[Jacob Boelensz]
BOELENSZ. (Jacob), ook wel Boelesen of Boelissen genoemd, werd in 1595 Burgemeester te Amsterdam, welke waardigheid hij daarna nog onderscheidene malen bekleed heeft. Sedert werd hij ook in onderscheidene commissiën ten dienste van den Lande gebruikt, zoo maakte hij in 1599 deel van de Gedeputeerden, door de Staten naar Emden gezonden, om de geschillen tusschen die stad en den Graaf van Oost-Friesland te vereffenen. In 1600 was hij onder de Afgevaardigde uit de Algemeene Staten, die het Nederlandsche Leger tot Oostende vergezelden en aldaar den slag bij Nieuwpoort afwachtten en in 1607 werd hij met Nikolaas Simonsz. van Hoorn en Jacob Magnus van Middelburg, als Gezanten der Algemeene Staten naar Denemarken gezonden, ten einde die Mogendheid uit te noodigen om de Staten met goeden raad te dienen. Ook was hij in 1618 en 1619 een der Gecommitteerden van wege de Staten-Generaal op het Nationaal Synode te Dordrecht en deed als zoodanig den 27sten Junij 1619 met Hugo Muis van Holy en den President Johannes Bogerman, op de vergadering der Heeren Staten van Holland, opening en rapport van hetgeen in de gemelde Synode was omgegaan ten aanzien der Remonstranten, die aldaar waren gedagvaard.

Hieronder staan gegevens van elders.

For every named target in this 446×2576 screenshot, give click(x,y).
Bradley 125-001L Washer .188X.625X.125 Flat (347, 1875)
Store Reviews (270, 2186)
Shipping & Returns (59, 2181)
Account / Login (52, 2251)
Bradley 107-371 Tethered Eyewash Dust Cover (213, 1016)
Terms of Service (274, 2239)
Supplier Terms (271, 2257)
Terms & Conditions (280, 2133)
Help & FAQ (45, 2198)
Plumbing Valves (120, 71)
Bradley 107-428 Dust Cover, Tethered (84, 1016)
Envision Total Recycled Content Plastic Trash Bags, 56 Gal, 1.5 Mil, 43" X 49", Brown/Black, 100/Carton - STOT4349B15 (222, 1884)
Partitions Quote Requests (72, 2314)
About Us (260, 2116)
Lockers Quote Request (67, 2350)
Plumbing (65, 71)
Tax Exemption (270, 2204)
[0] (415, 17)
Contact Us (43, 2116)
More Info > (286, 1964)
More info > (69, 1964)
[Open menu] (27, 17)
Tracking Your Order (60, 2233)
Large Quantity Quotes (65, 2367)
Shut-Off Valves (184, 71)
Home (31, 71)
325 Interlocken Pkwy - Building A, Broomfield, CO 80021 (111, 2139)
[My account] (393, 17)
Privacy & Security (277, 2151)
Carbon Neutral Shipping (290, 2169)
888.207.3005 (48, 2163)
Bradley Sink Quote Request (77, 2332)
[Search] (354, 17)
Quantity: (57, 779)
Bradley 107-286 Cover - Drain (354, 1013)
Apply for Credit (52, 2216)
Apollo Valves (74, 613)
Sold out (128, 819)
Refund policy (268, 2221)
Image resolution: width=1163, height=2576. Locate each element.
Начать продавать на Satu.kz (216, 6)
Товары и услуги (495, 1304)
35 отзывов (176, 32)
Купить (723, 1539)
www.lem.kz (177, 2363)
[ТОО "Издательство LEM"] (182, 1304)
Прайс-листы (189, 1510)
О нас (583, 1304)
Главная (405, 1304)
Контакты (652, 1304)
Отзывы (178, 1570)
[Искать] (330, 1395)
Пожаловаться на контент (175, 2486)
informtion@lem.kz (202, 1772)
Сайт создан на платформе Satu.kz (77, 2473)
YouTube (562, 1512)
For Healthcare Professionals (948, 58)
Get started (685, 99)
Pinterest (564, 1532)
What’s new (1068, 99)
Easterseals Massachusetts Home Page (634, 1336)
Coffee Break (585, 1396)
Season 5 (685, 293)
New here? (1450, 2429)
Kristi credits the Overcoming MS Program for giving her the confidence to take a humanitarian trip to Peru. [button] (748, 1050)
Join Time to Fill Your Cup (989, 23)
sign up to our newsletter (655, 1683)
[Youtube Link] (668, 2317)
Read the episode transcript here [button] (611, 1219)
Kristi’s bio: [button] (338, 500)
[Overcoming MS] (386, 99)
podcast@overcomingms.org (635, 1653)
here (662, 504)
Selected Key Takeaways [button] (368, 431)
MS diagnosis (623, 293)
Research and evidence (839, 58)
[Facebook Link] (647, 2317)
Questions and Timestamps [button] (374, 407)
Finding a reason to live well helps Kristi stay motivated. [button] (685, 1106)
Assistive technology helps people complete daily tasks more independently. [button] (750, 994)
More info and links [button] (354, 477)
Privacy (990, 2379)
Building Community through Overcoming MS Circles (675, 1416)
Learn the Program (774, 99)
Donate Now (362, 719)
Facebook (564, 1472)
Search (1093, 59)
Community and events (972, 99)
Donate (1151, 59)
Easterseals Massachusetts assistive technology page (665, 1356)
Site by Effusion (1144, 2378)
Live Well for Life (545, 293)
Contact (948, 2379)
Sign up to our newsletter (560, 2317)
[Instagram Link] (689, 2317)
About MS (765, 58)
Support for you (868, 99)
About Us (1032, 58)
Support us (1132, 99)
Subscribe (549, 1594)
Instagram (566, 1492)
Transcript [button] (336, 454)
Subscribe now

Boelensz. overleed in 1621. Zijne spreuk was: Superanda omnis fortuna ferendo (Alle ongeluk moet overwonnen worden door te verdragen).
Zie Bor, Nederl. Oorl., B. XXXVI. bl. 537 (17); Naemreg. van alle de Ghecomm. opt Nation. Syn.; de Groot, Nederl. Hist., bl. 546; Brandt, Hist. der Reform., D. III. bl. 683; Wagenaar, Vaderl. Hist. D. IX. bl, 274; dezelfde, Beschr. van Amst. St. III. bl. 301; (Schuller tot Peursum), de Krijgsbev. bij Nieuwpoort, bl. 74; Algem. Konst en Letterbode voor 1846, D. I. bl. 5.